Tuesday, January 24, 2012

How to Beat the Cold: Yellowknife, Part 1

I arrived in Yellowknife, Northwest Territories yesterday afternoon, flying Ottawa-Edmonton, then Edmonton-Yellowknife. I am happy to report that all my luggage arrived with me! Tonight I'm giving a lecture/presentation to the Yellowknife Quilters Guild, who have hired me to teach four workshops as well in the next week.

I am staying in a lovely private apartment in the same building as Donna MacDonald, the guild's Workshop Coordinator. I enjoyed dinner out with Donna and her husband Ray last night. I have a view of the frozen-over Great Slave Lake from my living room window. Here's the living room and the window:

When I woke at 9:30 this morning the sun was just coming up, and below is the sight that greeted me. There is an ice road across the lake in winter that leads to the First Nations community of Dettah. In summer everyone has to drive around the lake.

I am staying only a few blocks from downtown, and today decided to venture there. It is actually quite warm today (by Yellowknife standards) at -18 censius. Have you ever heard car tires whine on the snow like they are driving on styrafoam? That is the sound I heard walking downtown. I noticed immediately that there is no ice or snow on the sidewalks! It seems the sidewalks in Ontario are always icy due to freezing rain or thaws that freeze suddenly. In Yellowknife things freeze over in November and there are no thaws during the winter.

As I walked downtown a number of people greeted me in a friendly manner, some even asked what I was taking pictures of. One woman took a picture of me.
I have quickly learned that the way to master cold temperatures is to dress for them. I made a trip to Marks Work Warehouse before my departure and found a warm hat and mitts (not gloves). And forget about vanity ... hat hair is the norm here!

Yellowknife is popular with Japanese tourists, and they were well-represented on the small plane from Edmonton. They come here to view the aurora borealis (northern lights), as Yellowknife is one of the top locations for northern lights in the world. Word on the street is that there will be a solar storm tonight and the aurora will be in top form. I am heading out on a late night tour after my lecture. Hopefully there won't be too much cloud cover as that might obscure the aurora.
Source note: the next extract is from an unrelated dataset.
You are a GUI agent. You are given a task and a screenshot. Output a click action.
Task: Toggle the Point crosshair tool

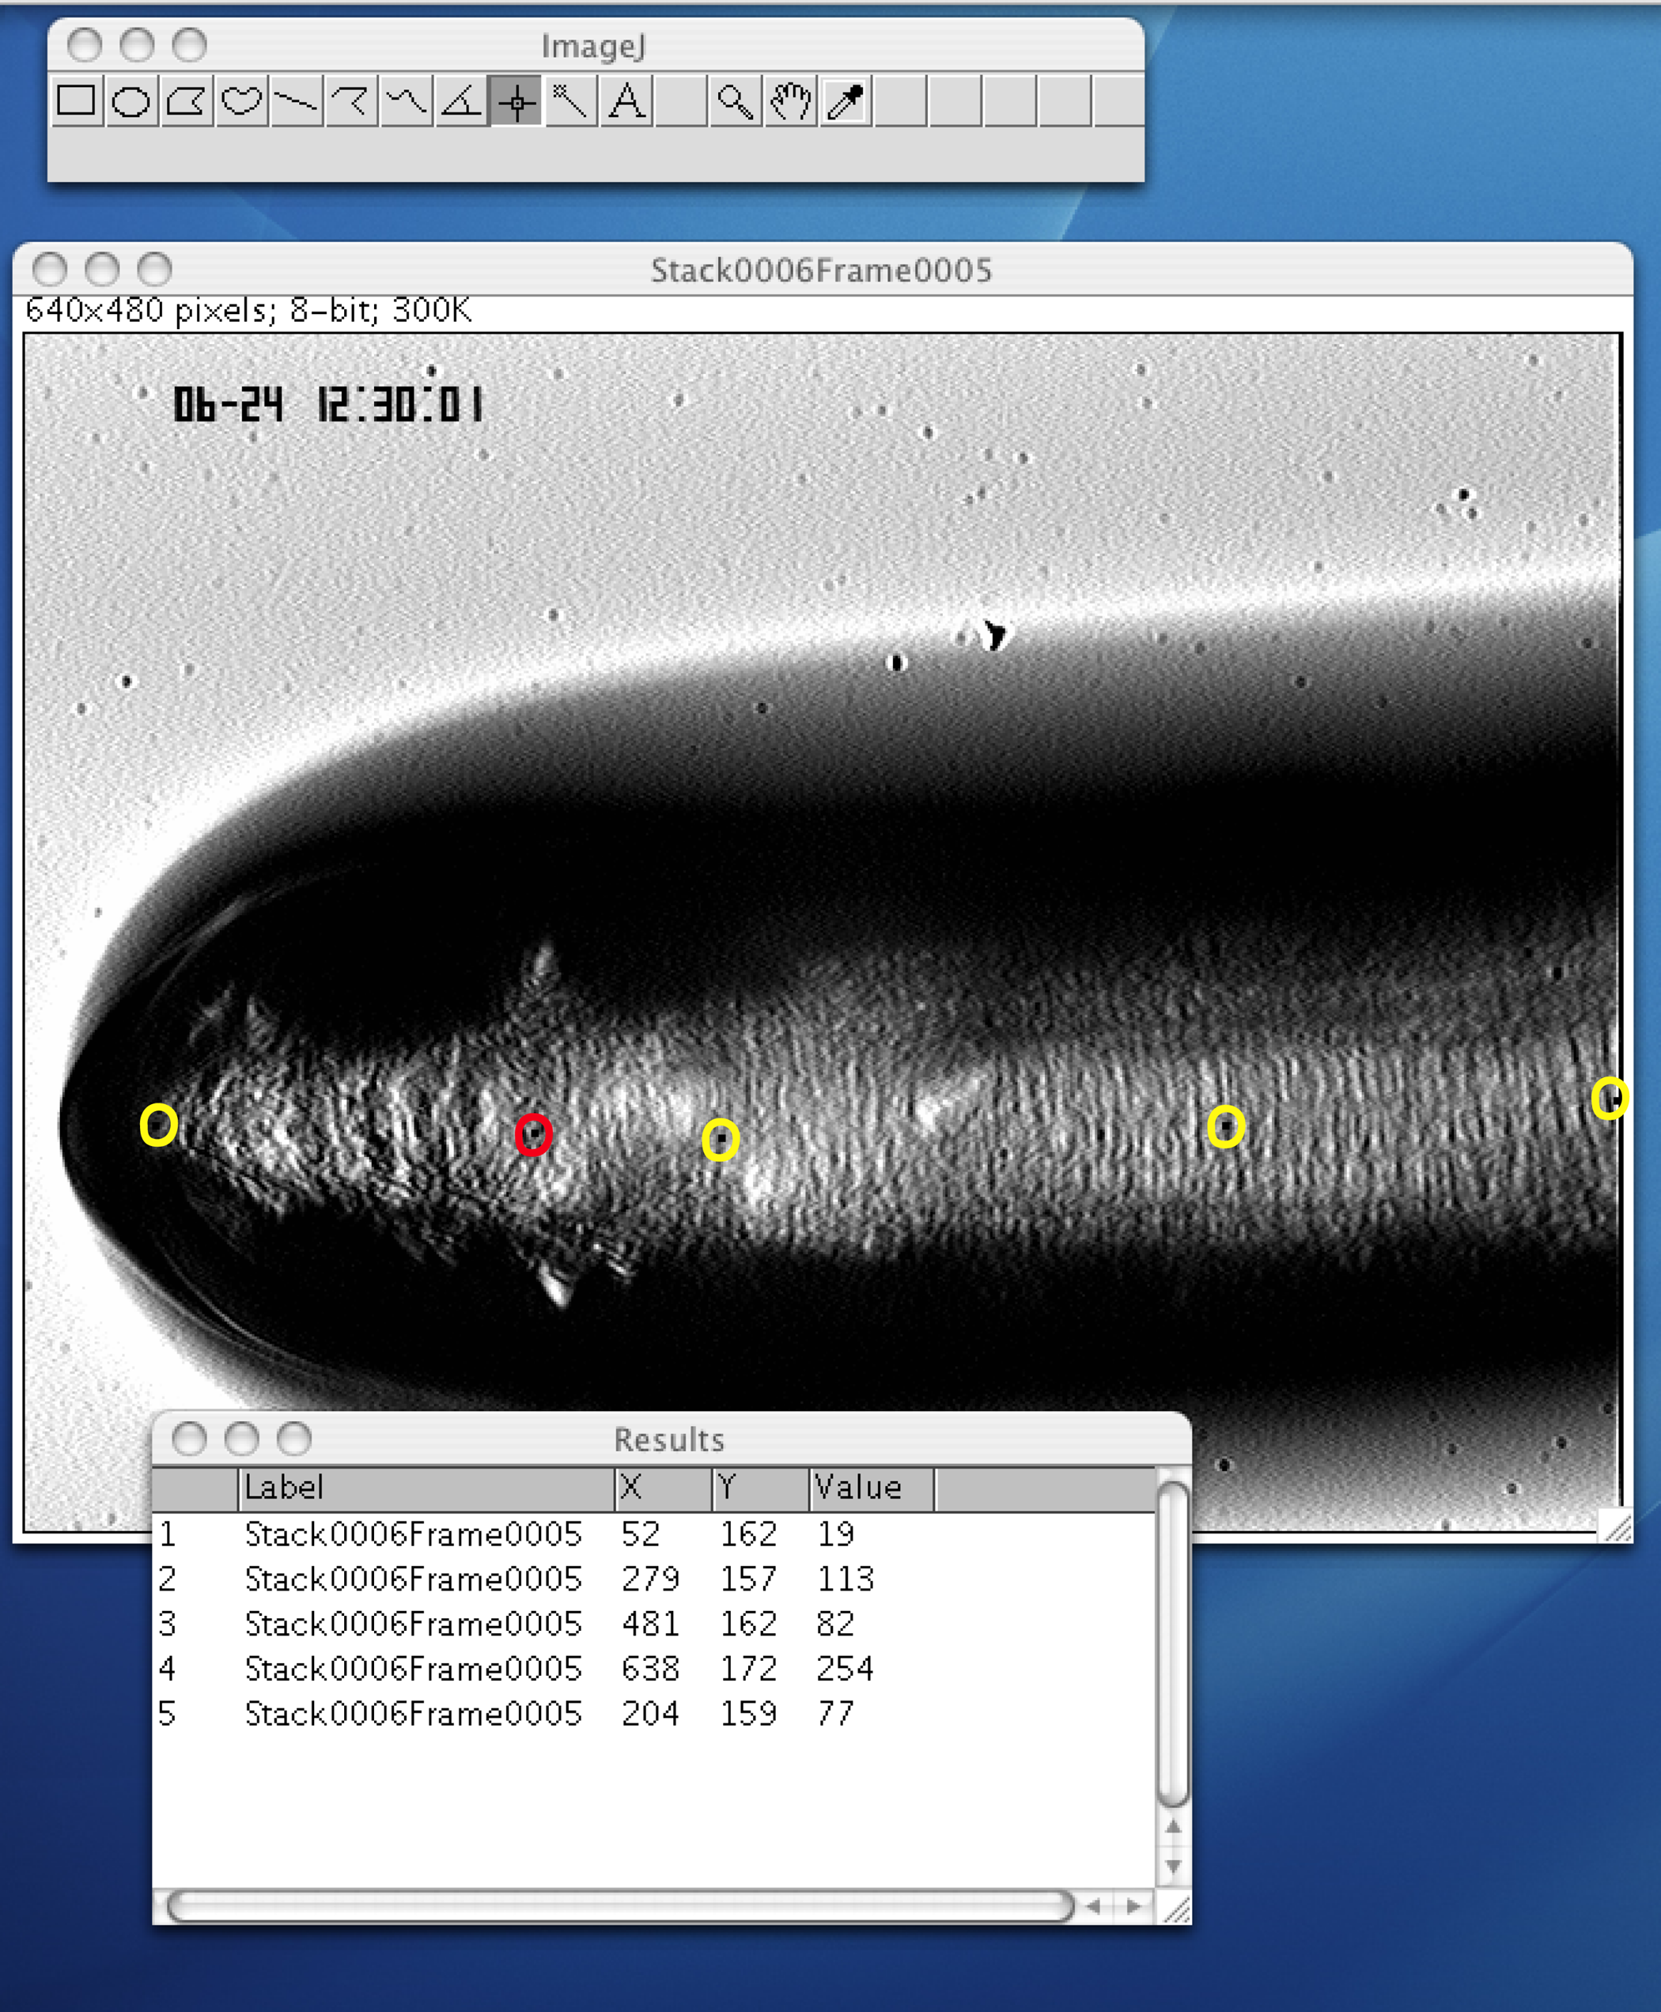517,100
The City of Yellowknife also has several businesses catering to Japanese tourists:

I stopped at the highly-rated (on TripAdvisor.com) Javaroma coffee house. It was teeming with activity, and I had one of the best cappucino's I've had anywhere since Italy last summer.

I decided on lunch at the Saigon Noodle House. A great choice!

Here is a view of the main street of Yellowknife:

There is still evidence of its early gold mining days:

Today Yellowknife is a government town, a popular tourist attraction, and recently experienced a boom due to a new diamond mine north of the City.

Stay tuned for photos of the aurora (I hope) and photos of my teaching week.


  1. Welcome to Yellowknife!
    I am looking forward to meeting you, Elaine, tonight at your lecture. I am also quite excited about the stippling workshops I have signed up for.


  2. Okay, I'm ready for more pictures--loved the ones from the first day. And I can't really comprehend the cold! These are hardy people to live like that. Enjoy your time there and report back!